Faz muito tempo (talvez até tempo demais) que linguistas e educadoras lamentamos que o ensino de língua ainda insista nas práticas de classificação das palavras e de análise de frases soltas. Em seu livro Gramática na escola (de 1990, ou seja, 32 anos atrás!), Maria Helena de Moura Neves mostrou que quase 70% do tempo das aulas de português eram gastos com tarefas de análise morfológica e análise sintática, enquanto o desenvolvimento das habilidades fundamentais de leitura, escrita e reflexão linguística era deixado à margem. Essa situação decorre, entre outras causas, do fato de 70% das professoras e professores terem se formado em faculdades particulares, a maioria das quais oferece uma formação de baixa qualidade, pasteurizada, padronizada em apostilas que docentes com péssima remuneração têm que “aplicar” sob vigilância cerrada. No caso de língua portuguesa, não são poucos os cursos que se resumem a levar a pessoa em formação a decorar a tradição gramatical de forma acrítica para “ensiná-la” depois, ou seja, para ensinar “a matéria que ninguém aprende”, como disse Mário Perini em seu livro Sofrendo a gramática (de 1997), já que não serve para nada.
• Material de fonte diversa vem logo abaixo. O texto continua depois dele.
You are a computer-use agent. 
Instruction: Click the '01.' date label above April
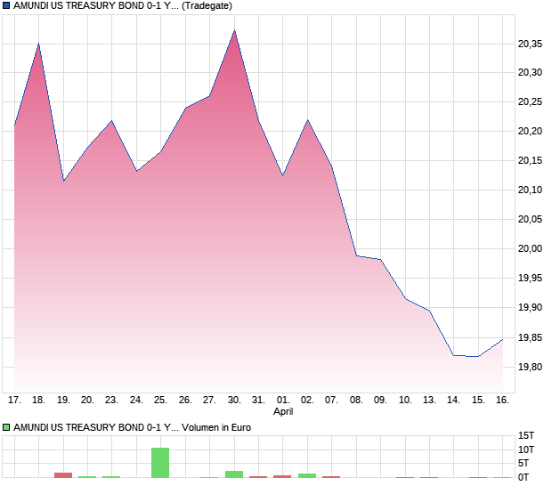pos(283,401)
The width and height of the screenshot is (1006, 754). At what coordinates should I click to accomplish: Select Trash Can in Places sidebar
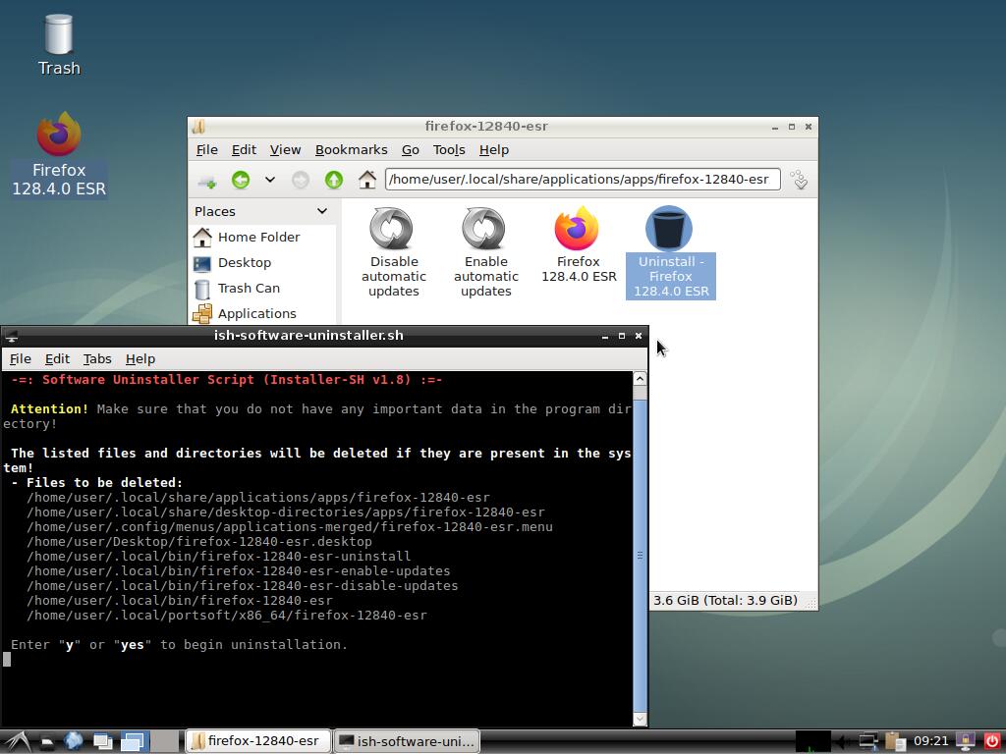click(x=248, y=289)
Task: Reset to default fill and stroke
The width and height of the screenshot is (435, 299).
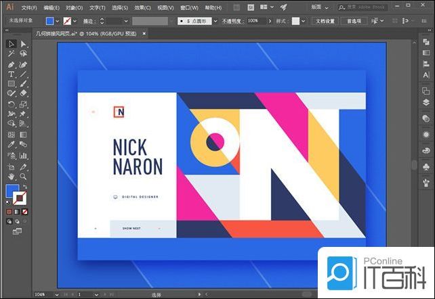Action: (8, 203)
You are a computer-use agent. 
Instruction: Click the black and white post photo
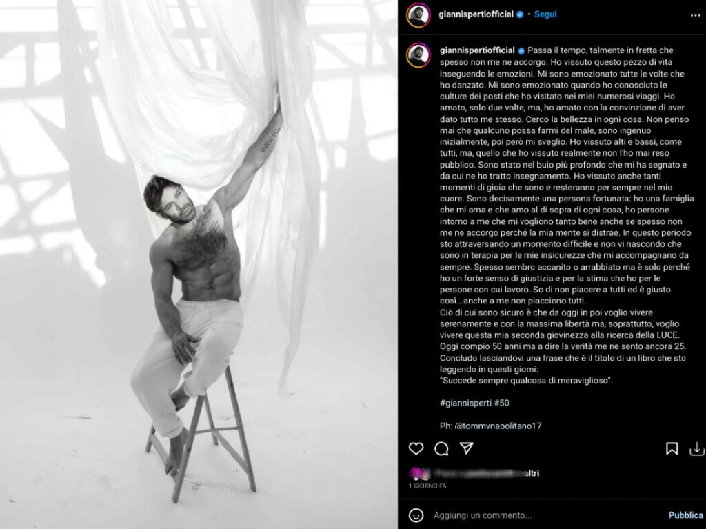pos(199,265)
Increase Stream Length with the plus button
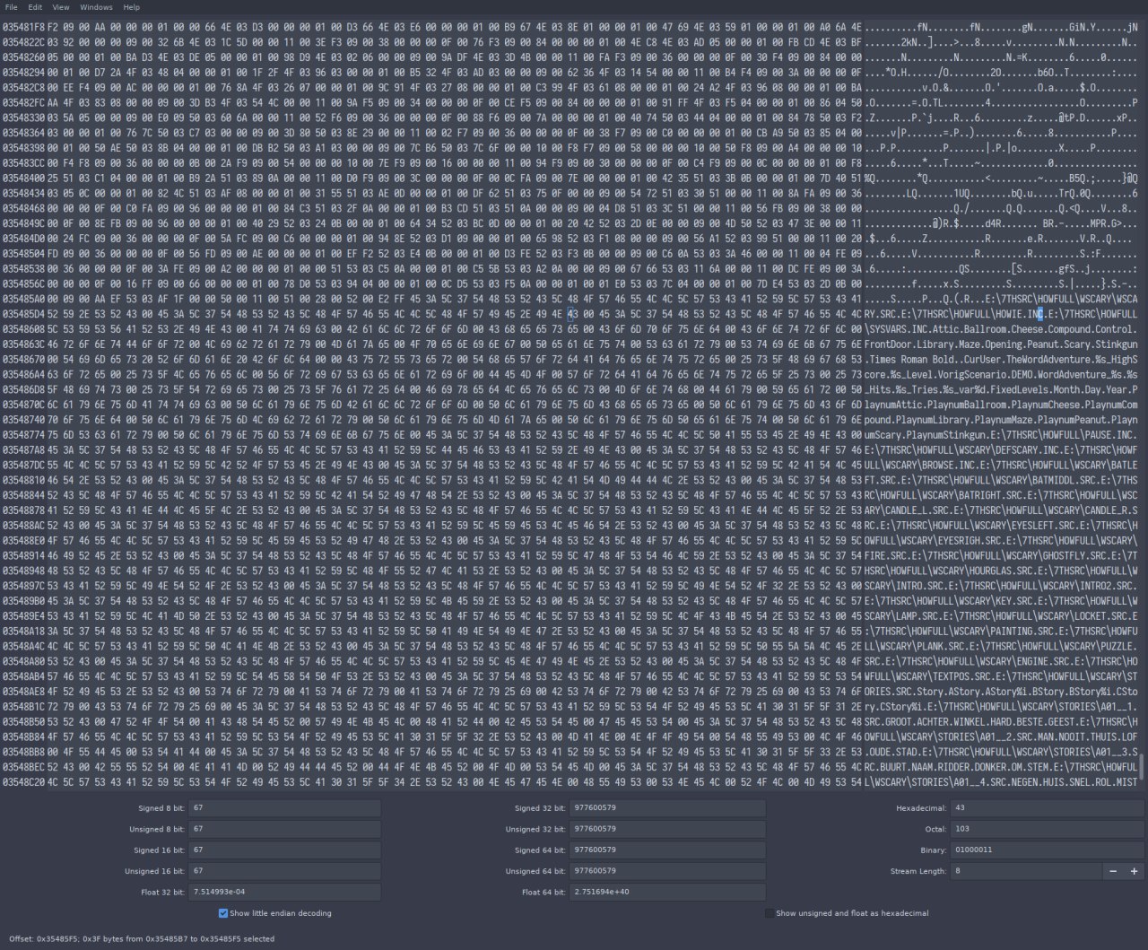This screenshot has height=950, width=1148. pos(1134,871)
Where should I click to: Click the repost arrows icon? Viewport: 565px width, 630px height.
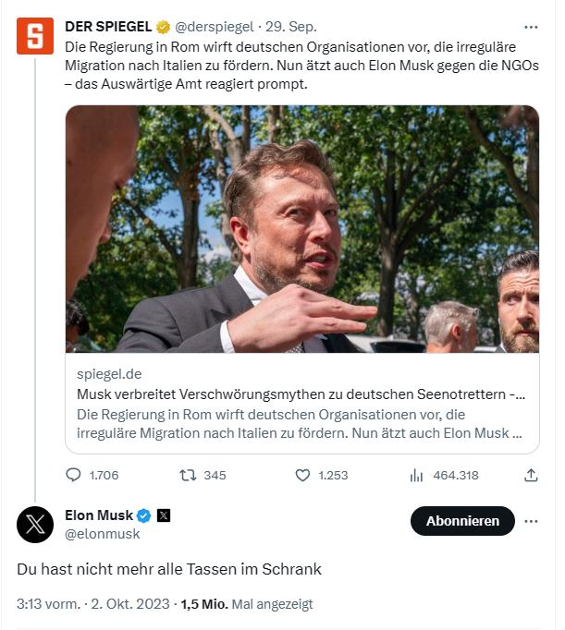coord(186,476)
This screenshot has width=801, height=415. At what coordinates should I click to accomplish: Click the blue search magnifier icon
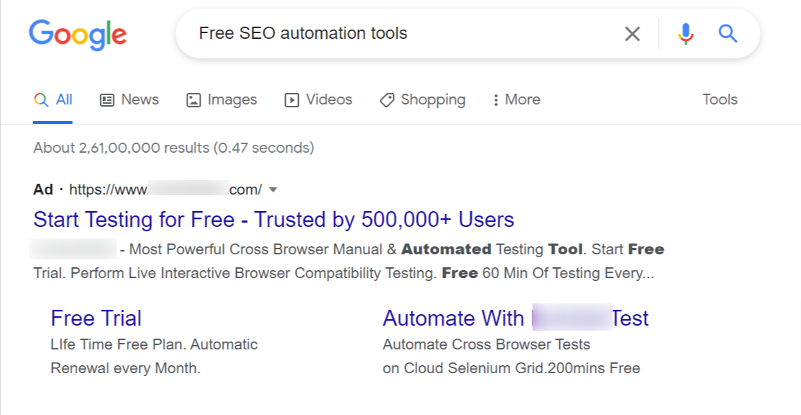pos(727,33)
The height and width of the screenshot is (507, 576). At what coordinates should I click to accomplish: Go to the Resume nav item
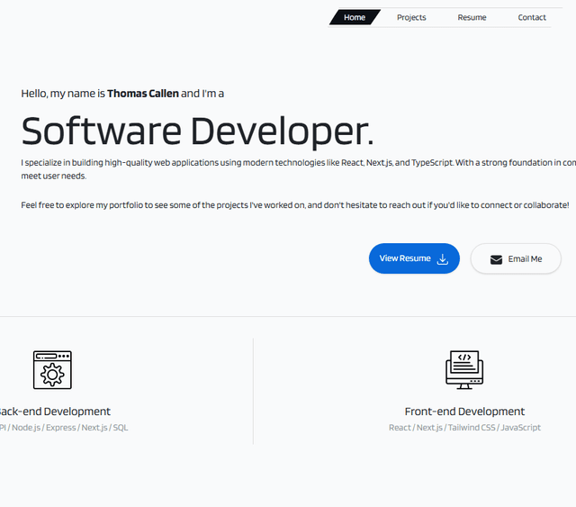click(472, 17)
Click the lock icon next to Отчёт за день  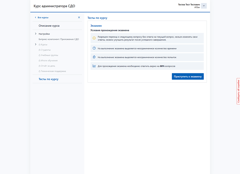click(x=39, y=66)
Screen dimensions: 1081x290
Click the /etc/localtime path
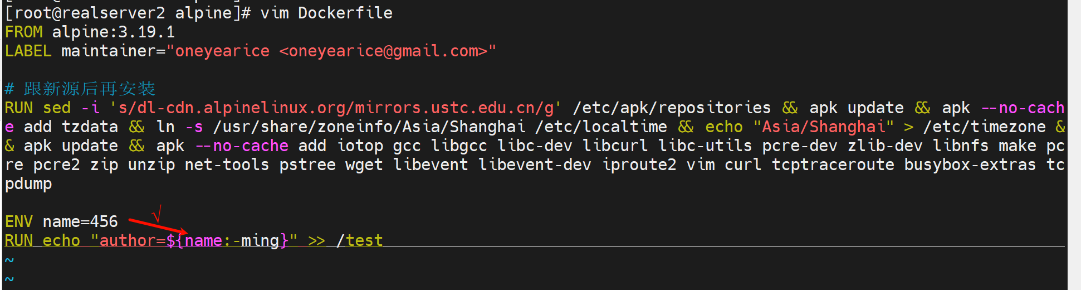[601, 127]
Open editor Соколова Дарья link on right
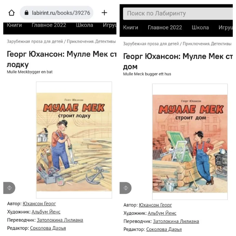 (164, 230)
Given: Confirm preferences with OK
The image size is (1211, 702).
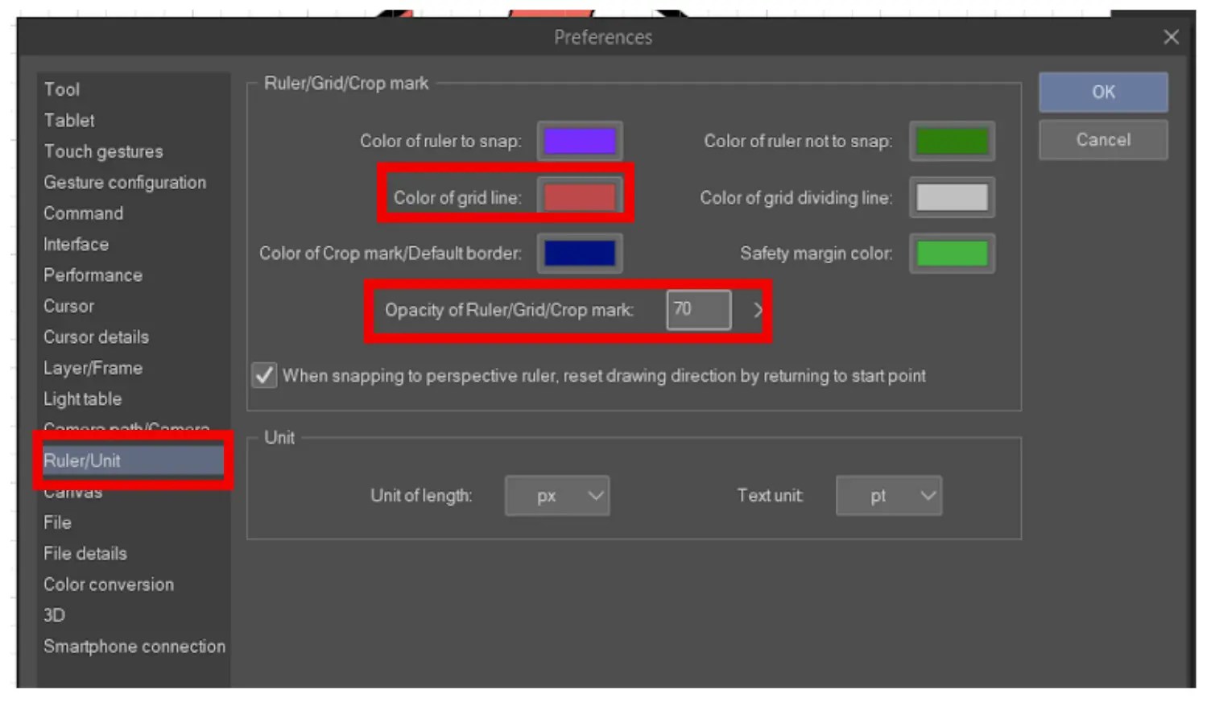Looking at the screenshot, I should [1103, 92].
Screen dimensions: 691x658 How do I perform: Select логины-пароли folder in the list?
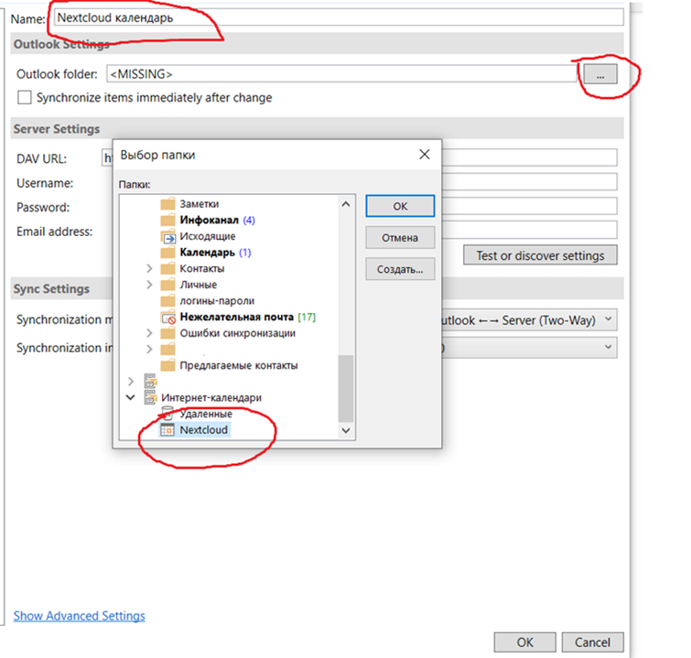217,301
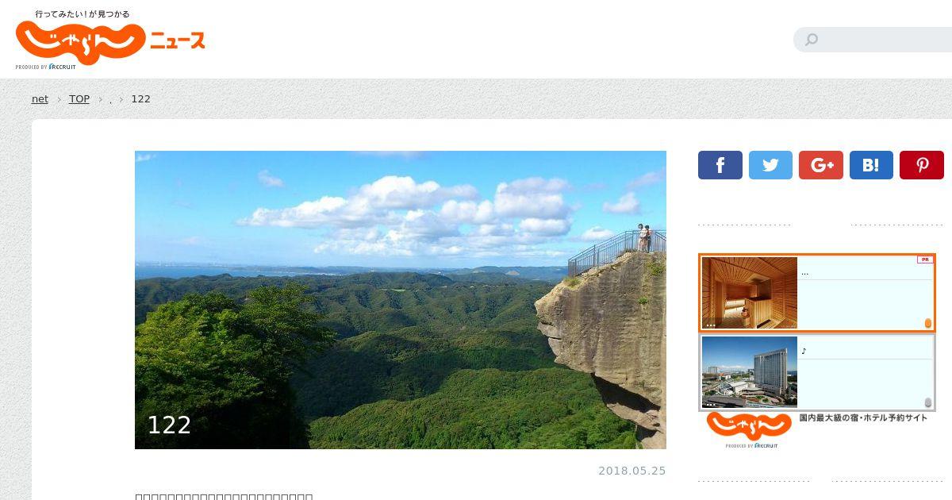The width and height of the screenshot is (952, 500).
Task: Click the PR label on the ad
Action: pyautogui.click(x=925, y=260)
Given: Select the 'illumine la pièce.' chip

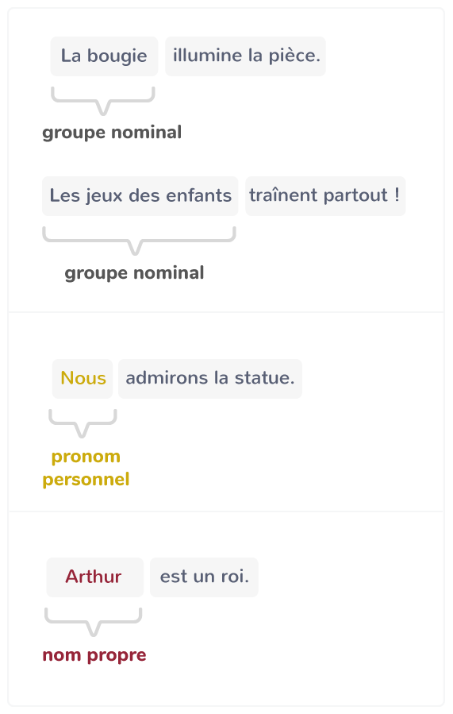Looking at the screenshot, I should [246, 56].
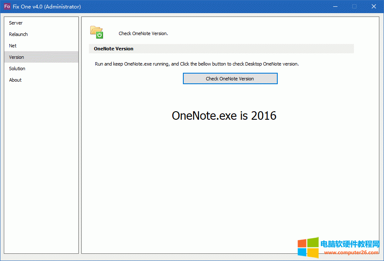Click the Fo application icon in the title bar
The image size is (384, 261).
pos(7,6)
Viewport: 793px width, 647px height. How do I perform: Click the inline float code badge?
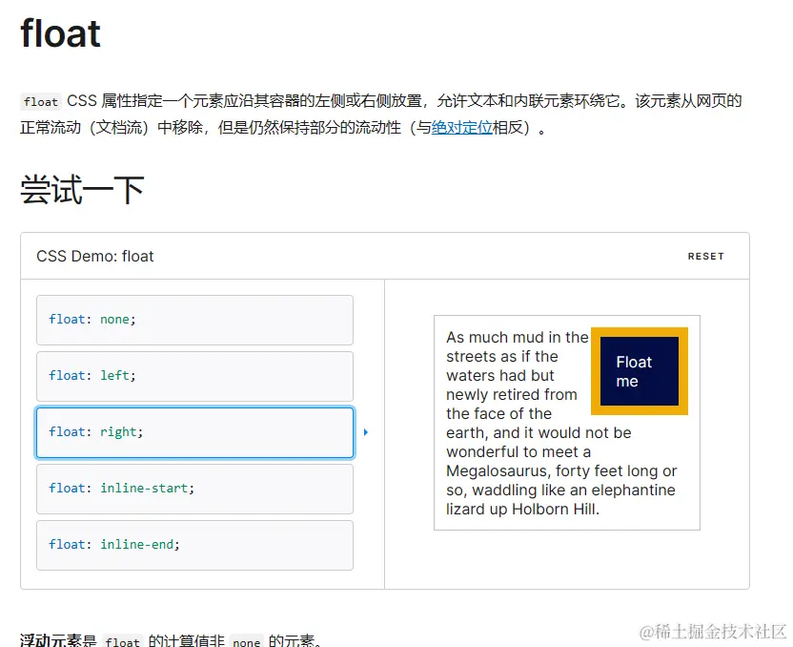click(x=40, y=101)
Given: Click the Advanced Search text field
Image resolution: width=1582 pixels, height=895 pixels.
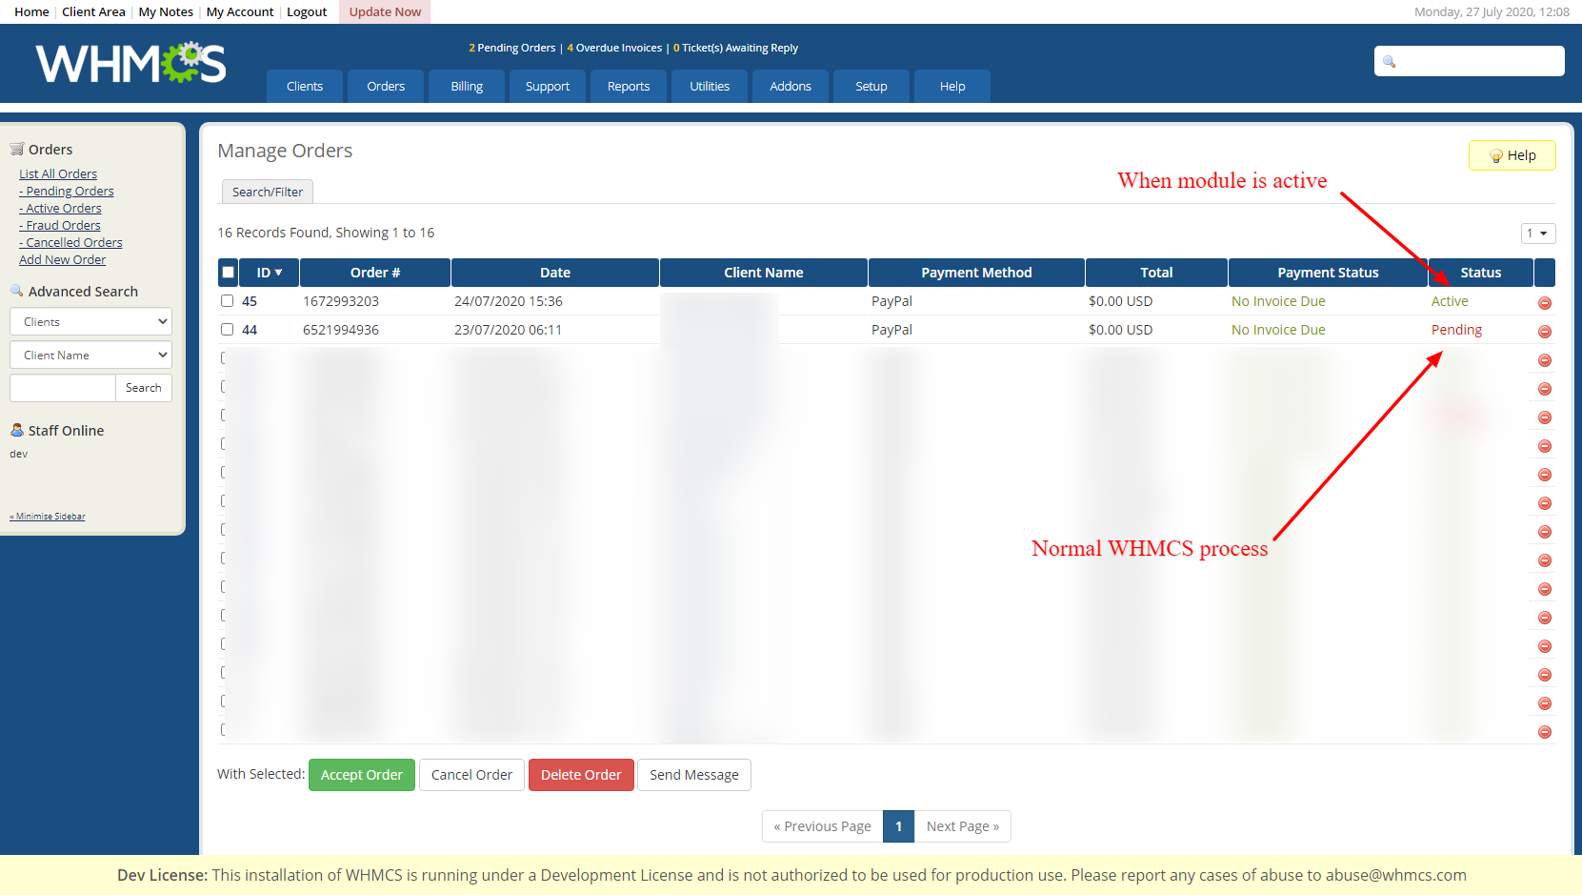Looking at the screenshot, I should click(62, 388).
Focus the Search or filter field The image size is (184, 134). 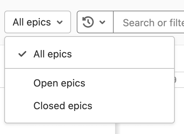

Essa metodologia de ensino limitada à análise morfológica e à análise sintática remonta a pelo menos mil anos! Embora tivesse deixado de ser falado como língua materna, o latim permaneceu durante séculos como a única língua de cultura, a única que era objeto de estudo sistemático. Sem falantes reais e, principalmente, por ser um modelo artificial de língua literária (o chamado “latim clássico”), só era possível aprender latim pela identificação das classes gramaticais a que pertenciam as palavras e pelo papel que exerciam na sintaxe. Não era possível recorrer a ninguém que tivesse o latim como língua materna quando surgisse alguma dúvida (tal como fazemos hoje quando aprendemos alguma língua estrangeira viva). Não admira que, no período medieval, gramática fosse sinônimo de latim. Quando as línguas faladas nas diferentes regiões da Europa começaram a ser padronizadas, dicionarizadas e ortografizadas (acabei de inventar esse verbo!) e quando, já bem avançado o período moderno, começaram a ser ensinadas, a metodologia de estudo das línguas mortas (latim e grego clássicos) foi transferida tal e qual para o estudo das línguas vivas — um claro equívoco pedagógico que, infelizmente, se perpetua até hoje, e em vários lugares do mundo.
“A fixação de uma nomenclatura gramatical tenta delimitar fronteiras para entidades que, de fato, circulam alegremente de um lado para o outro.”
O ensino de língua apegado à classificação das palavras, classificação que se faz por meio de uma nomenclatura gramatical, é muito problemático porque os termos empregados são confusos, inexatos quando não simplesmente errados. Além disso, a fixação de uma nomenclatura engessa a reflexão sobre o objeto em análise, tenta delimitar fronteiras para entidades que, de fato, circulam alegremente de um lado para o outro. A história de todas as áreas de conhecimento é, em boa parte, a história das críticas e das revisões das terminologias empregadas em cada especialidade. A definição de classe social, por exemplo, tem evoluído ao longo da história e depende da teoria sociológica em que o termo é empregado, às vezes até de formas conflitantes. No caso da análise linguística, podemos elencar diversos problemas na nomenclatura gramatical que até hoje norteia tanto o ensino de língua quanto a produção de livros didáticos. Vamos ver alguns.
Podemos começar com a definição clássica de substantivo como “palavra que designa os seres em geral”. Para entendermos essa definição necessitamos, previamente, de uma definição de ser — e faz quase três milênios que a filosofia se debate com essa definição. No dicionário Houaiss, por exemplo, aparece esta beleza no verbete ser: “O que existe realmente; aquilo que é”, uma definição que usa o próprio verbo ser (na forma é) para definir o ser. Ora, na frase “vou tomar um banho”, sabemos que banho é um substantivo – mas banho é um ser?